* Instructions for the task *
Rewrite the stretch from the line that contains "I want to click on ok-button: OK, so" through the line that contains "topic-pages: 1… 142 143 144 145 146 is", substituting "Locate" for "Where is" and leaving everything else unchanged.

((

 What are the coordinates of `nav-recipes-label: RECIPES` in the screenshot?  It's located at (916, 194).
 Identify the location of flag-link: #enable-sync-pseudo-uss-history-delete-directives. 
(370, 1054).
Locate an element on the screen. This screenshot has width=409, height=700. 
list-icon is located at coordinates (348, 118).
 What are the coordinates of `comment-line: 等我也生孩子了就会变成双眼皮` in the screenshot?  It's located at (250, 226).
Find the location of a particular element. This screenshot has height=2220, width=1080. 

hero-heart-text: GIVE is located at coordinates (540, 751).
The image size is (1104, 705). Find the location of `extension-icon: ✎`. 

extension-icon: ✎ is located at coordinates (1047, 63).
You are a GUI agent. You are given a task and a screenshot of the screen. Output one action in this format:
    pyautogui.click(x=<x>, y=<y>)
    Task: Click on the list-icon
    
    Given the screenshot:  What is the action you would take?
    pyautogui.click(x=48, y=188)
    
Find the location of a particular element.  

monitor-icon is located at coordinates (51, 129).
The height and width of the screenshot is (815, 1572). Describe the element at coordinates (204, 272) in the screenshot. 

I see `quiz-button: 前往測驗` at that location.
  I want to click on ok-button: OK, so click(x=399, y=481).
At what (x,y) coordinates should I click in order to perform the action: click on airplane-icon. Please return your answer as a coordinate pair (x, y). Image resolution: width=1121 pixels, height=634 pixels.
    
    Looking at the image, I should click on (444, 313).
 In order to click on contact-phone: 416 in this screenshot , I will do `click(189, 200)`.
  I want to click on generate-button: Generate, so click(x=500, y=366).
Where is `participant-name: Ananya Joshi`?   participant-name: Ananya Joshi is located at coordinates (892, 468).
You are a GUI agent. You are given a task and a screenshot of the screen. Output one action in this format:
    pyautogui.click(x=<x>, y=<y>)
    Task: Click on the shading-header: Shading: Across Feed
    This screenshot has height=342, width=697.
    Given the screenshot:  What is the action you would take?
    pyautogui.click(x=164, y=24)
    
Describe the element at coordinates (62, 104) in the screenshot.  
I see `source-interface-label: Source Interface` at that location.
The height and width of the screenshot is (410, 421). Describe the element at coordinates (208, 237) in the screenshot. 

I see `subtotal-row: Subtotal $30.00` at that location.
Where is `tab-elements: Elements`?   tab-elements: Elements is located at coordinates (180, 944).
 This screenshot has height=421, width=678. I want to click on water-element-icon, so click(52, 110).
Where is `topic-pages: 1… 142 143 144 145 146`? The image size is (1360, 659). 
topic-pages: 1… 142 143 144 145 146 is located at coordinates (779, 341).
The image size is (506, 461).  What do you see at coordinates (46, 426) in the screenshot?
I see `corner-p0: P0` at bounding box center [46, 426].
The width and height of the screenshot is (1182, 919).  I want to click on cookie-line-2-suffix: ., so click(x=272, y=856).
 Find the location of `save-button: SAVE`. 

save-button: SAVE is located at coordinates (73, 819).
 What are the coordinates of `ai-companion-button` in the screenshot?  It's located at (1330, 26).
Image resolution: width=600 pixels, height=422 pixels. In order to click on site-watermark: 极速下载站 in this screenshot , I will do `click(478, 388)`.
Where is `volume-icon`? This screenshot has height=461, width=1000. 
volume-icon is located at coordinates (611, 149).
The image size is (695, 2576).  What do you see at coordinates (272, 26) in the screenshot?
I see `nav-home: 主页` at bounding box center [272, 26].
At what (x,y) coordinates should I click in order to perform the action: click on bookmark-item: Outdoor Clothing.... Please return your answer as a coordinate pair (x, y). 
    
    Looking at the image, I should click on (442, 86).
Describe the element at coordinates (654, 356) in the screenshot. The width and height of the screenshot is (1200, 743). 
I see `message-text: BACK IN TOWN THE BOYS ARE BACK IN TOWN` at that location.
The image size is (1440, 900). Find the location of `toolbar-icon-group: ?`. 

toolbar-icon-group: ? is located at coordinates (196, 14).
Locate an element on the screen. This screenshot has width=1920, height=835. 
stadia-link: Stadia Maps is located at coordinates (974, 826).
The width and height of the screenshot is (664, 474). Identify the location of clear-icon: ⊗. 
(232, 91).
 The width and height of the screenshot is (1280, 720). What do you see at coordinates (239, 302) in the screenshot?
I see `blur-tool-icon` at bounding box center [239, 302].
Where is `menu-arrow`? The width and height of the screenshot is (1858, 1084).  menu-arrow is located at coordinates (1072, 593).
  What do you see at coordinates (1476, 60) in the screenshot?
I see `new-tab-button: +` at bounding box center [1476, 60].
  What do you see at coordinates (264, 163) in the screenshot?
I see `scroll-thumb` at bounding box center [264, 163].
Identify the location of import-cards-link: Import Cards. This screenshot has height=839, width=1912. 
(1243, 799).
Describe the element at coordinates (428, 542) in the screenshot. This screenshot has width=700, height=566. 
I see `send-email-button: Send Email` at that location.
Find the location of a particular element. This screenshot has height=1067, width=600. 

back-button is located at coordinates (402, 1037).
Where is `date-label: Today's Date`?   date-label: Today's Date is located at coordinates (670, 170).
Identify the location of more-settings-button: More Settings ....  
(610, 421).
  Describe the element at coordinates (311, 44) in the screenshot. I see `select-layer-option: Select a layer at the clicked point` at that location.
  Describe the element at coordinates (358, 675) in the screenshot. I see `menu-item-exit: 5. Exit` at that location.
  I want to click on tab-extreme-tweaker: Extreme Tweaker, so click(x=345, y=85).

))

* The completed task *
  I want to click on ok-button: OK, so click(x=399, y=481).
At what (x,y) coordinates should I click in order to perform the action: click on airplane-icon. Please return your answer as a coordinate pair (x, y). Image resolution: width=1121 pixels, height=634 pixels.
    
    Looking at the image, I should click on (444, 313).
 In order to click on contact-phone: 416 in this screenshot , I will do `click(189, 200)`.
  I want to click on generate-button: Generate, so click(x=500, y=366).
Locate `participant-name: Ananya Joshi`?   participant-name: Ananya Joshi is located at coordinates (892, 468).
You are a GUI agent. You are given a task and a screenshot of the screen. Output one action in this format:
    pyautogui.click(x=<x>, y=<y>)
    Task: Click on the shading-header: Shading: Across Feed
    This screenshot has height=342, width=697.
    Given the screenshot:  What is the action you would take?
    pyautogui.click(x=164, y=24)
    
Describe the element at coordinates (62, 104) in the screenshot.  
I see `source-interface-label: Source Interface` at that location.
The height and width of the screenshot is (410, 421). Describe the element at coordinates (208, 237) in the screenshot. 

I see `subtotal-row: Subtotal $30.00` at that location.
Locate `tab-elements: Elements`?   tab-elements: Elements is located at coordinates (180, 944).
 This screenshot has height=421, width=678. I want to click on water-element-icon, so click(52, 110).
Locate `topic-pages: 1… 142 143 144 145 146`? The image size is (1360, 659). 
topic-pages: 1… 142 143 144 145 146 is located at coordinates (779, 341).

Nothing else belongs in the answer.